IDB approached eight large telecommunications firms earlier this year with the hope of developing partnerships to address 10 specific issues associated with poverty.
“We told them, ‘Hey, you can choose any of these problems that are a priority for your company and we can work together,’” Anta said after his appearance as a panelist at the mHealth Summit in Washington. “Then the discussion turns to, ‘Okay, we like this problem because it’s in Brazil and because it’s health, but the condition we put is that if we put up some money the technology should be our technology.’ This is the level of conversation that comes up.”
In the end only one company, Telefonica, agreed to serve as a co-investor, focusing on maternal and child health in Peru.

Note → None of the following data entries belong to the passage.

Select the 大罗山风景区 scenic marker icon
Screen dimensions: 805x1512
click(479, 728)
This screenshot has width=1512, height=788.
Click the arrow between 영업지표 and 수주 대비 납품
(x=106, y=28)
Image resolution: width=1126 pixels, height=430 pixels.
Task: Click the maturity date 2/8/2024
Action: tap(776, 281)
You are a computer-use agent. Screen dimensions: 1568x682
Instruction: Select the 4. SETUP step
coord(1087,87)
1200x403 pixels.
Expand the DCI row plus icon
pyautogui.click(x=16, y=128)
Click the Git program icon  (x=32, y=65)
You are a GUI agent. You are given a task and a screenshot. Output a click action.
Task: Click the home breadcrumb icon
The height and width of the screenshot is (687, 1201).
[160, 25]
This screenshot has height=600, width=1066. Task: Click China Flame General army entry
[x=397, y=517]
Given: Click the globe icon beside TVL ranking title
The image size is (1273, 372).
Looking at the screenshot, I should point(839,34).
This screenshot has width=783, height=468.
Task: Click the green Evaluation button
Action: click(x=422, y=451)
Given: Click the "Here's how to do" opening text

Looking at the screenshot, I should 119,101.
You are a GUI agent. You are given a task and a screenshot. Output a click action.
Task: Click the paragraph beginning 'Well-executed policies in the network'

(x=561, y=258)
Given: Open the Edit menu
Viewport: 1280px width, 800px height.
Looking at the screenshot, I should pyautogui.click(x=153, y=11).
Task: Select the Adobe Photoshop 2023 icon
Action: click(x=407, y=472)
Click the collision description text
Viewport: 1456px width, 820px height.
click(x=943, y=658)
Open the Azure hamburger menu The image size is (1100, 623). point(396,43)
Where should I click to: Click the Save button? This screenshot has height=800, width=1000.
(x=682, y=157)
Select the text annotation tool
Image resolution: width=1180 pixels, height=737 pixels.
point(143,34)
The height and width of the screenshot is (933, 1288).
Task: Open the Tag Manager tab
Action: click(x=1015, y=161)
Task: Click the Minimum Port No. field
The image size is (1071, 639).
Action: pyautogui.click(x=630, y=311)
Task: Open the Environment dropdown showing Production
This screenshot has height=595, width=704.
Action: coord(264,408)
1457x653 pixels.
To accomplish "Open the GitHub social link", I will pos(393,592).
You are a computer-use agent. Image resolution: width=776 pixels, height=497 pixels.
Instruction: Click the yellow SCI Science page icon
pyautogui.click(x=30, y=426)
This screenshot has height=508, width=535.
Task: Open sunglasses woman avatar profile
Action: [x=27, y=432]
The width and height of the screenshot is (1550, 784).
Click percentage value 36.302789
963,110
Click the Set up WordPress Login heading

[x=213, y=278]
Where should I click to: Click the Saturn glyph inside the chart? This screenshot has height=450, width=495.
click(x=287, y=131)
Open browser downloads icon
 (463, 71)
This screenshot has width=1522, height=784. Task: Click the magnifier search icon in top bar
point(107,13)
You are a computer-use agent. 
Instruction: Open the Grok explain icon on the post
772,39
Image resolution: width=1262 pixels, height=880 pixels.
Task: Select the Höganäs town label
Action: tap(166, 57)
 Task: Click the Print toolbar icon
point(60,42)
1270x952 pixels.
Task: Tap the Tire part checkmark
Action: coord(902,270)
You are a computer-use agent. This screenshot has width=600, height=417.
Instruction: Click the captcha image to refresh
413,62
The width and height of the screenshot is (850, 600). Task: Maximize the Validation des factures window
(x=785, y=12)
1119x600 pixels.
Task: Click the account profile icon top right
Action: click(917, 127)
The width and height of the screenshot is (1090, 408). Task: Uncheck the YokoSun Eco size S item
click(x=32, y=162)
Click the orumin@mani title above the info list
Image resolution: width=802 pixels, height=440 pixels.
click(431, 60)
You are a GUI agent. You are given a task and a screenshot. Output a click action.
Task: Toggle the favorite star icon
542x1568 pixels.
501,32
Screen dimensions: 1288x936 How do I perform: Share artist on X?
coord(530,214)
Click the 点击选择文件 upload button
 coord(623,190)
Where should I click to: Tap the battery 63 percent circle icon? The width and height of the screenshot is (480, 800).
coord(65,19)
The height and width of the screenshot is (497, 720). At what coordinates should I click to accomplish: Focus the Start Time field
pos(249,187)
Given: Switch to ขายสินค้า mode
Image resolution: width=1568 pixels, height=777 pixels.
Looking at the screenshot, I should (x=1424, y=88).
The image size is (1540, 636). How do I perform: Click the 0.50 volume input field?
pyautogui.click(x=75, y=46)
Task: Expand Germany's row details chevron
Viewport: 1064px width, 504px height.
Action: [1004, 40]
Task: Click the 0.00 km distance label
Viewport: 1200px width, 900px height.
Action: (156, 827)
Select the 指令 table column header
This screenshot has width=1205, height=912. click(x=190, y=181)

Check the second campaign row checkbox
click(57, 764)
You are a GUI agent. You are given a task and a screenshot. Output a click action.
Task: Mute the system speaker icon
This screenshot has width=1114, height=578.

For Anta, the project, called Mobile Citizen, was not about the cell phone, the software or the network, but about discovering innovative ways to address the needs of poor people and fostering technological innovation.
“Our reason to get involved in mobile health is that we want to make a case for innovation in Latin America and we picked health because it’s one of the most essential services where they face huge gaps in terms of service, in terms of quality and also in terms of financing,” he said. The telecommunications companies, he said, would gain “an amazing amount of knowledge that they could use in their future agendas in their companies.”
The problems chosen by the bank included six related to health, two to employment and two to education. Grants ranged from $30,000 to $100,000. In what Anta called a “demand driven approach,” the issues largely were suggested by universities in a competitive process.
IDB is moving ahead with five projects, despite the lack of investment from communications firms. In addition to the Peru effort, they address unemployment in Chile, Chagas disease detection and surveillance in Argentina, diabetes monitoring in Chile, and data collection on vaccination rates in Mexico.
Anta said he hoped that the projects would be successful and thus draw investments for potential scale-up.
Mobile health applications are more widespread in Africa and Asia than Latin America since they attract more donors, Anta said, adding that IDB may be the only donor supporting mhealth in Latin America. Anta noted there are particular problems associated with developing applications in Latin America, including the fact that 400 million subscribers have entry-level phones.
“Everything we have to do should be SMS [text] based,” he said. “It puts a lot of challenges for you to have to make an application interactive based on SMS.”
On the other hand, the literacy rate in Latin America is much higher than in Africa, he noted, giving text based programs a broader reach.